Task to complete >> Beginning with the line that contains "You are a computer-use agent.", reproduce every line through the end of the records below exactly, and leave the pictures out.

(Pixel coordinate grounding data)
[Start of Attachment]
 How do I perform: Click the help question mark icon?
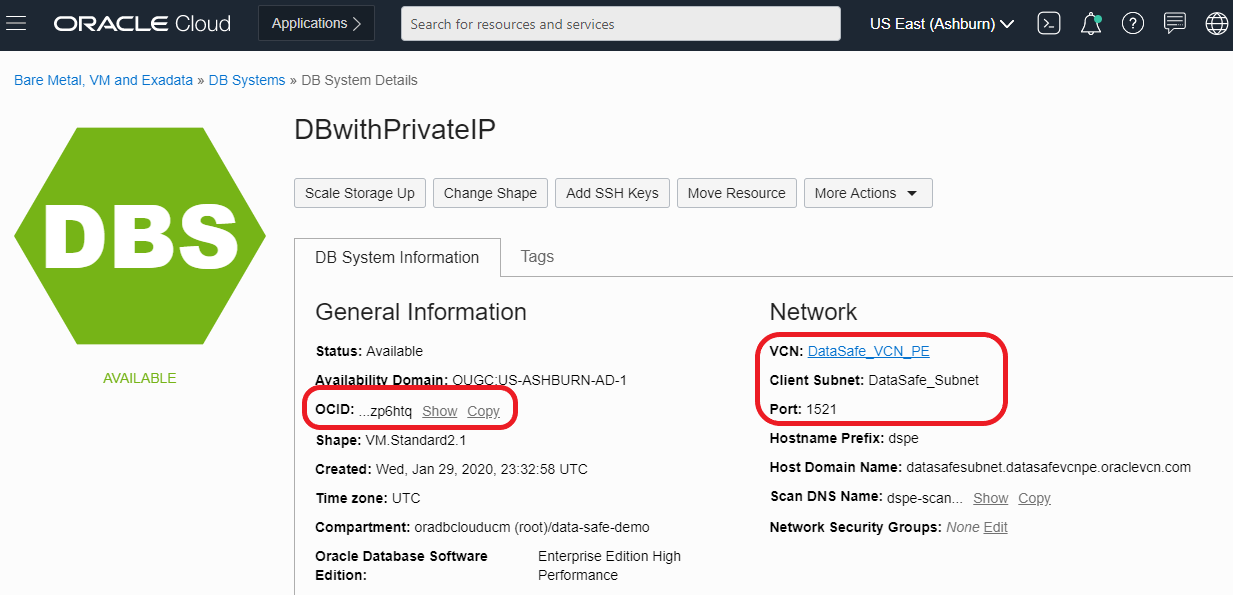tap(1132, 23)
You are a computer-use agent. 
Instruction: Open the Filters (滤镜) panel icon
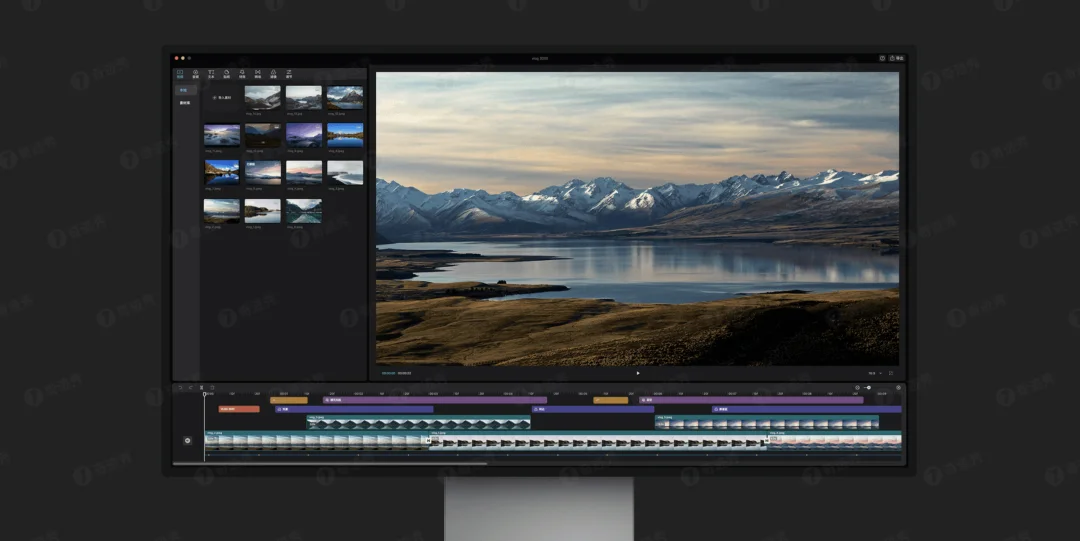(x=273, y=74)
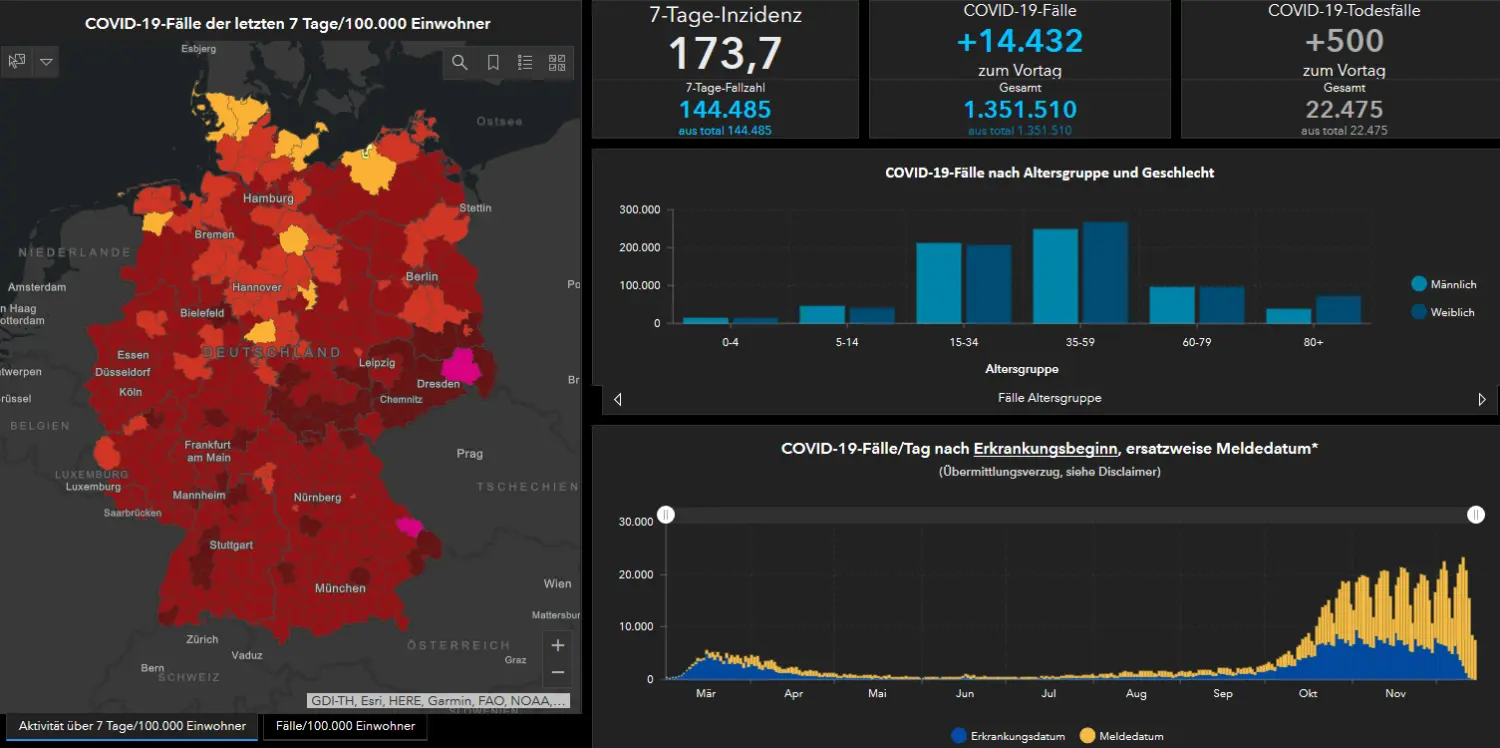Image resolution: width=1500 pixels, height=748 pixels.
Task: Switch to Fälle/100.000 Einwohner tab
Action: click(x=345, y=726)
[End of Attachment]
Response below >>
You are a computer-use agent. 
Instruction: Open the Filters (滤镜) panel icon
(x=273, y=74)
Image resolution: width=1500 pixels, height=748 pixels.
Task: Switch to Fälle/100.000 Einwohner tab
Action: click(x=345, y=726)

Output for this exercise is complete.